Her strategies for optimizing mobility include offering ways to quickly personalize a space; temporary storage; shared collaboration tools like whiteboards and Post-It-friendly walls; and accommodating postures, both of mobile workers (relaxed or perched over a keyboard) and of their tools (varying heights and angles). Overall, the strategy is to offer options by having the right selection of products available for productive mobility, wherever people choose to work.
Anticipation, Bertrand believes, should be the frame of mind for designing inviting spaces for nomads. Start by admitting that mobile workers are showing up and deserve accommodation. Then imagine their transitions and requirements. Make it easier and less time-consuming for them to touch down, work and leave. Augment the flow.
An example from Coalesse, introduced last year, is Free Stand, a portable and foldable laptop or tablet stand that offers a quick, easy place to work. What makes Free Stand distinct from similar products is its ability to collapse in seconds, so work at home can disappear when it’s time to relax.
“Massaud Work Lounge with height adjustable pivoting tablet and storage ottoman.”
Bertrand says workspaces and work experiences for nomads are better when they please the senses.
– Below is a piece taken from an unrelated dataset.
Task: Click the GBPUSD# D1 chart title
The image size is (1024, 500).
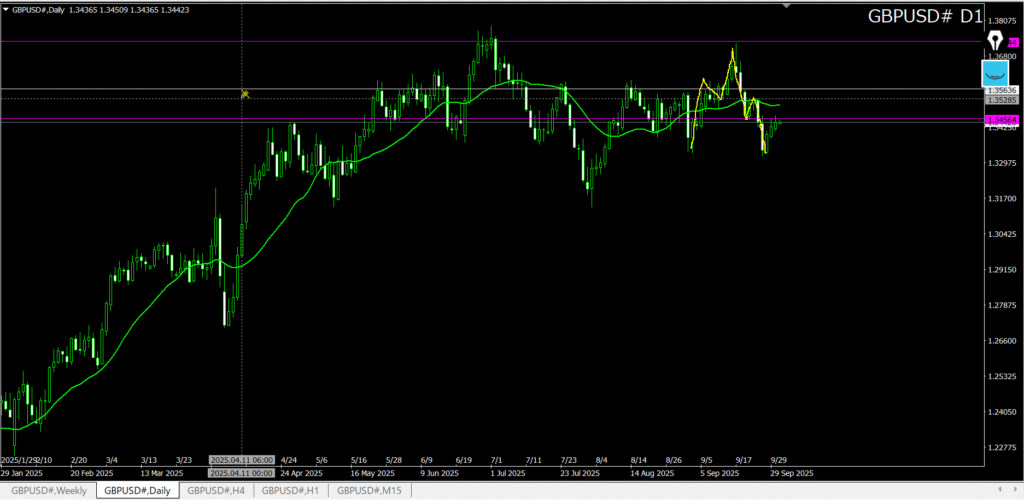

A recurrent observation that runs through her research is discomfort brought on by relentless compromises in physical posture due to screens and information overload.
Her suggestions include: a “pallete of digital postures,” the right lighting and acoustic qualities for video communication, utilization of outdoor spaces, and generally what Bertrand refers to as a “sensorial orchestration of products that inspire and motivate creativity and innovation.”
Comfortable productivity is expressed in the recently introduced Massaud Work Lounge for Coalesse by designer Jean-Marie Massaud. A wide, embracing swivel lounge inspired by a first-class airline seat, it is paired with an ottoman that opens for storage. The distinctive work-related features of the Work Lounge are a pivoting tablet arm that integrates with the chair and a private canopy.
“Part Chair. Part table. For Privacy. Or gathering. If work can go anywhere you want, comfort should be there too. Relax. Get things done. All in a beautiful place.”
Arko calls Bertrand’s research report a “lens” to fresh insights and opportunities. His team has begun an exercise they are informally calling “Digital Postures,” examining the most evident intersections of Bertrand’s three themes—where multiple nomadic needs cross over—in the hope of devising life-easing solutions.
But where does this research and these insights about mobility fit in the larger world of workplace furniture and space design?
Arko says it’s a slow dawning. “A fairly conventional vision of the office workplace still dominates for many organizations,” he says. “Our job is to look at the changing behaviors and inspire new approaches that can serve these evolving needs.”
Orpilla points to the hospitality industry where mobile workers are a major customer segment. He says there are now hotel lobbies with free Wi-Fi and comfortable workstations close to food and drink. “Hotels are beginning to understand that part of their business needs to be addressed.”
“Our corporate projects tend to resemble hospitality with the lobby vibe or the restaurant vibe or the coffee vibe. These days, some people work in those spaces more than they work at their desk,” says Orpilla. Historically, Orpilla has seldom worked outside of Silicon Valley. “Now, we’re getting inquiries from the Midwest,” says Orpilla. “People see these really cool incubators that produce these rock star tech types who after a couple of years strike it rich. We’ve created some of those incubators for the best and the brightest. There’s starting to be interest across the country in how to duplicate that.”
Bertrand has no doubt about the opportunities that lay ahead. “If you look in Silicon Valley, you see how people are creating and playing with new technology, how it supports them at work and at home, how it enables people to be free to work where and when they want. It’s hard not to see that as the future.”